** GIVEN EXERCISE **
Output every line of the items below as a Markdown table with the columns Row and Line text. Skip blank lines and leave the pictures out.

** Extracted records **

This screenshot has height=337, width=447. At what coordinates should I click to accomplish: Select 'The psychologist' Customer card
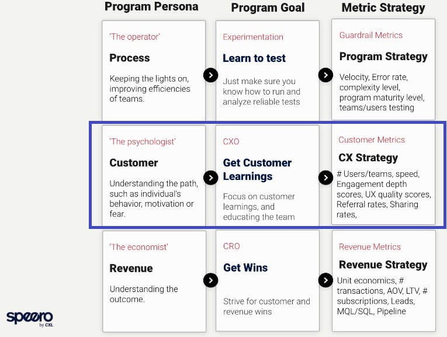click(154, 175)
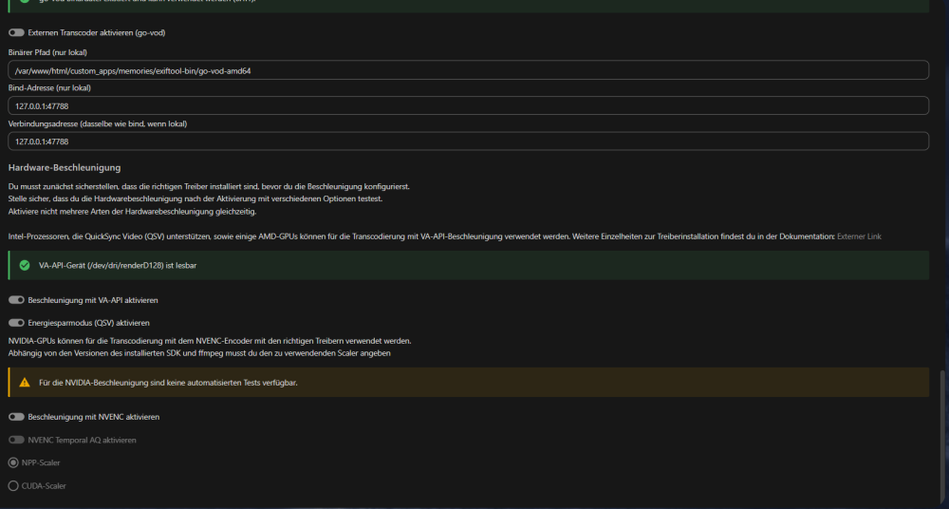Click the VA-API-Gerät ist lesbar status banner

click(x=469, y=265)
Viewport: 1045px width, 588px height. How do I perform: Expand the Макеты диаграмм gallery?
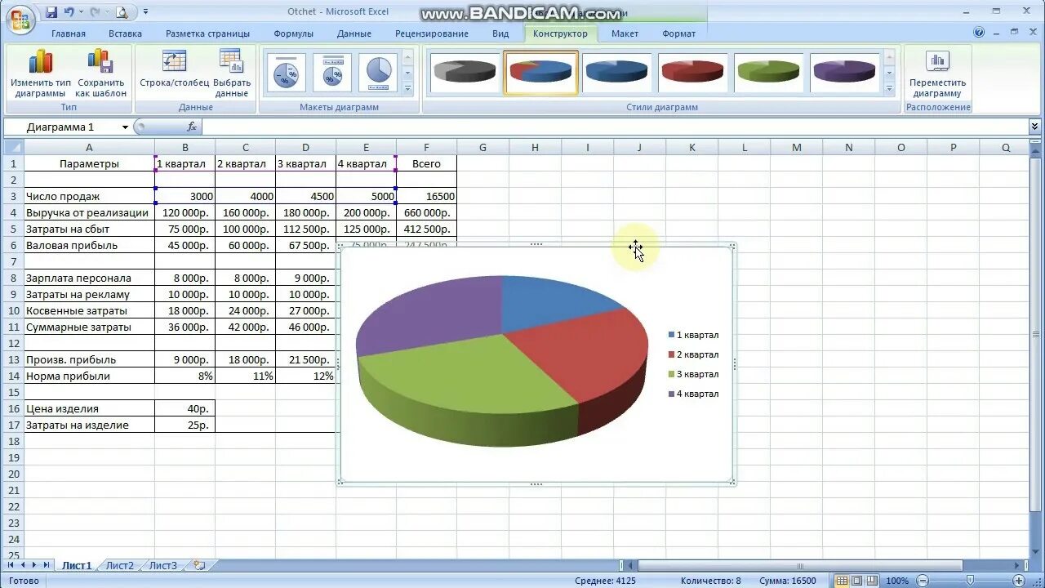click(408, 88)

** REPLY TO THE EXERCISE **
| Row | Line text |
|---|---|
| 1 | This screenshot has height=337, width=447. At what coordinates should I click to accomplish: Select 'The psychologist' Customer card |
| 2 | click(154, 175) |
| 3 | Click the VA-API-Gerät ist lesbar status banner |
| 4 | click(x=469, y=265) |
| 5 | Viewport: 1045px width, 588px height. How do I perform: Expand the Макеты диаграмм gallery? |
| 6 | click(408, 88) |